Dada la vasta trayectoria de Jean Meyer –con más de cincuenta años de investigación de campo y una profunda experiencia en el tema–, esta entrevista se concibe como una agradable conversación en lugar de un mero interrogatorio. Nos proponemos no solo explorar posibles respuestas a estas interrogantes, sino abrir un diálogo que nos permita entender mejor las complejas interacciones entre la Iglesia ortodoxa rusa (IOR) y el conflicto en un mundo en constante cambio. Sumergirnos en una conversación profunda que reconcilie el pasado con las inquietudes del presente.

Leía una entrevista que dio en el marco de la publicación de Rusia y sus Imperios (1894-1991), el primer tomo de esta obra, donde, al final, mencionaba que este volumen representa un punto de inflexión en lo que parecía un rayo de esperanza y consideraba que en el segundo tomo la historia tomaría un giro trágico. ¿Qué tenía usted en mente al considerar este segundo tomo de esta forma?
Agradezco mucho cómo planteas el problema, que va más allá de la entrevista, tocando temas como el lugar de Rusia en el mundo y la posición de los cristianos rusos. En casi todas las entrevistas me han preguntado sobre la guerra y Ucrania, pero casi nunca se menciona que el 80 o 90% del libro trata sobre sociología religiosa, específicamente, sobre la reconstrucción de la Iglesia ortodoxa rusa tras la perestroika de Gorbachov.
“Cuando un príncipe adoptaba una religión, su pueblo debía adoptarla también, incluso bajo pena de muerte”.
No sé si Gorbachov personalmente era partidario o creyente, pero fue un hombre que le apostó sinceramente a lo que llamamos “la democracia”; una democracia sin adjetivos. Y esto implicaba la libertad religiosa. Este fue un momento clave y el parteaguas de 1988, que además conmemora el milenario de la “opción religiosa” del Gran Príncipe Vladimir de Kiev, enmarcada en una alianza con Constantinopla. Este evento tiene gran relevancia histórica, ya que, en esa época, cuando un príncipe adoptaba una religión, su pueblo debía adoptarla también, incluso bajo pena de muerte. Entonces el primer tomo abarca la historia de la cristiandad eslava desde 988 hasta 1988. Este segundo tomo se centra en lo que ocurrió después: la desaparición de la URSS, la exitosa reconstrucción institucional durante Borís Yeltsin, quien, aunque agnóstico, consideraba el cristianismo.
A partir del 2000, Putin, ya como presidente, se presenta como cristiano practicante. No tiene sentido especular sobre su sinceridad, ya que su fe no cambia su rol público como presidente ortodoxo, o “zar Vladimir” para sus seguidores. Desde los años sesenta, cuando comencé a investigar sobre Rusia, me di cuenta de que, aunque hubo tres patriarcas, fue en 1988 cuando Kirill –actual patriarca de Moscú y de todas las Rusias y por ello cabeza de la Iglesia ortodoxa rusa y – asumió un rol clave como mano derecha de Pimen I, en ese entonces patriarca de Moscú y de todas las Rusias.
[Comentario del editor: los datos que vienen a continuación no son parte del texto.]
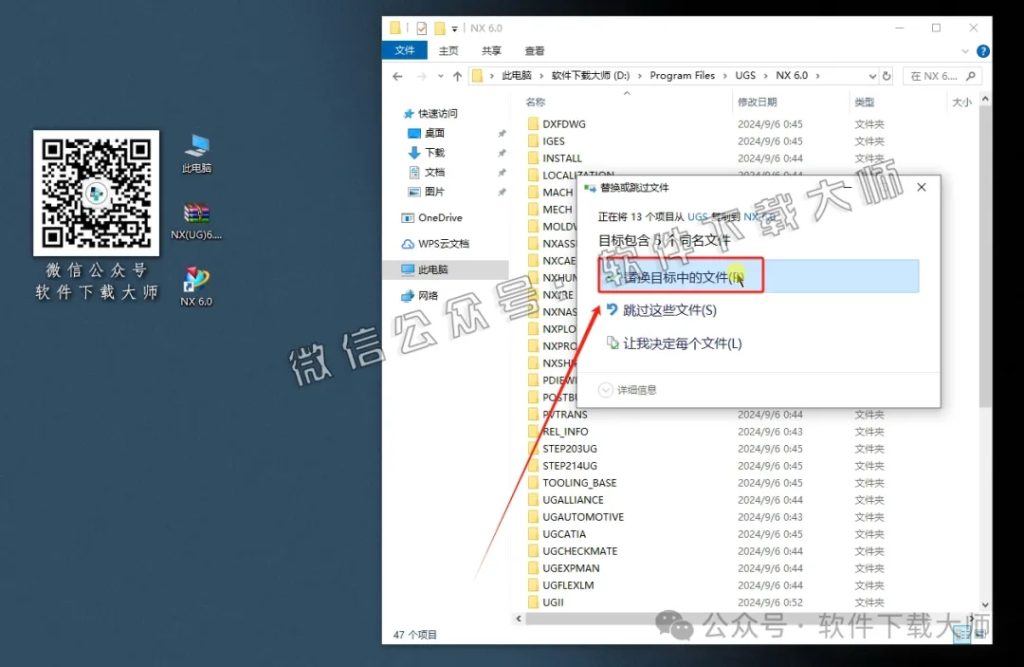Open the 文件 menu in Explorer
Image resolution: width=1024 pixels, height=667 pixels.
(x=404, y=49)
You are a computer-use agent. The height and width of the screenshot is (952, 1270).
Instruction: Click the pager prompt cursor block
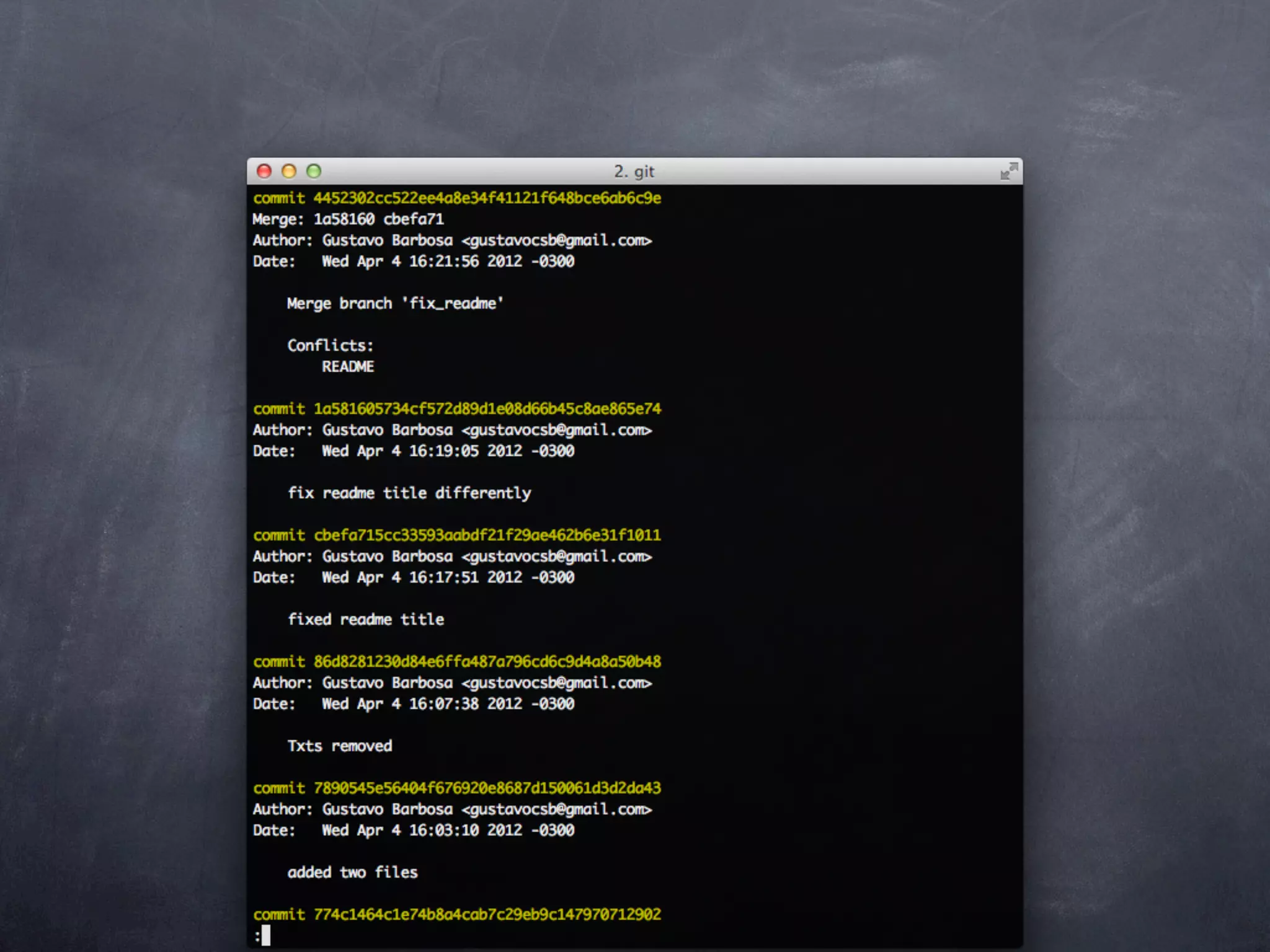[x=265, y=935]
Esto no resta importancia a los dos patriarcas previos, especialmente a Alexei II, de origen báltico, pero desde ese momento, Kirill ha dirigido efectivamente la Iglesia ortodoxa. Cuando el patriarca Kirill se encuentra con el zar Vladimir, ambos comparten una visión de que Rusia es mucho más grande que Rusia misma. Vladimir declara que “la gran tragedia del siglo XX fue la desaparición de la URSS”, mientras que el patriarca Kirill afirma: “Yo soy patriarca de Moscú y de todas las Rusias”.
En su análisis sobre la reactivación de elementos soviéticos y figuras históricas, destaca la relación dinámica entre la Iglesia ortodoxa rusa (IOR) y el Estado, más allá de un simple retorno al pasado. Esto plantea dudas sobre la presión de Kirill y Putin sobre la institucionalidad eclesiástica, especialmente respecto a la libertad religiosa. ¿Cómo concilia la aspiración de unificación de la IOR con la diversidad de identidades que componen las “muchas Rusias”?
Lo que pasa es que tardamos muchísimo tiempo en descubrir a Ucrania. Hace unos años, después de la desaparición de la URSS, cuando estaba escribiendo mi libro Historia de Rusia y sus Imperios, me di cuenta de que en mi biblioteca personal tenía en ese momento 100 libros de Rusia y solo uno con el título de Ucrania. Un libro del 2003, una traducción al francés de un historiador ucraniano contemporáneo. Me di cuenta de que para nosotros Ucrania no existía. Existía una Ucrania contemporánea, pero como un meteorito que cayó del cielo. Con la brevísima excepción del tiempo de la guerra civil de 1917, nunca había existido un Estado ucraniano. Y no solo en nuestra visión política de los mapas: para nosotros Ucrania no existía o si acaso era solo un capítulo dentro del libro de Rusia.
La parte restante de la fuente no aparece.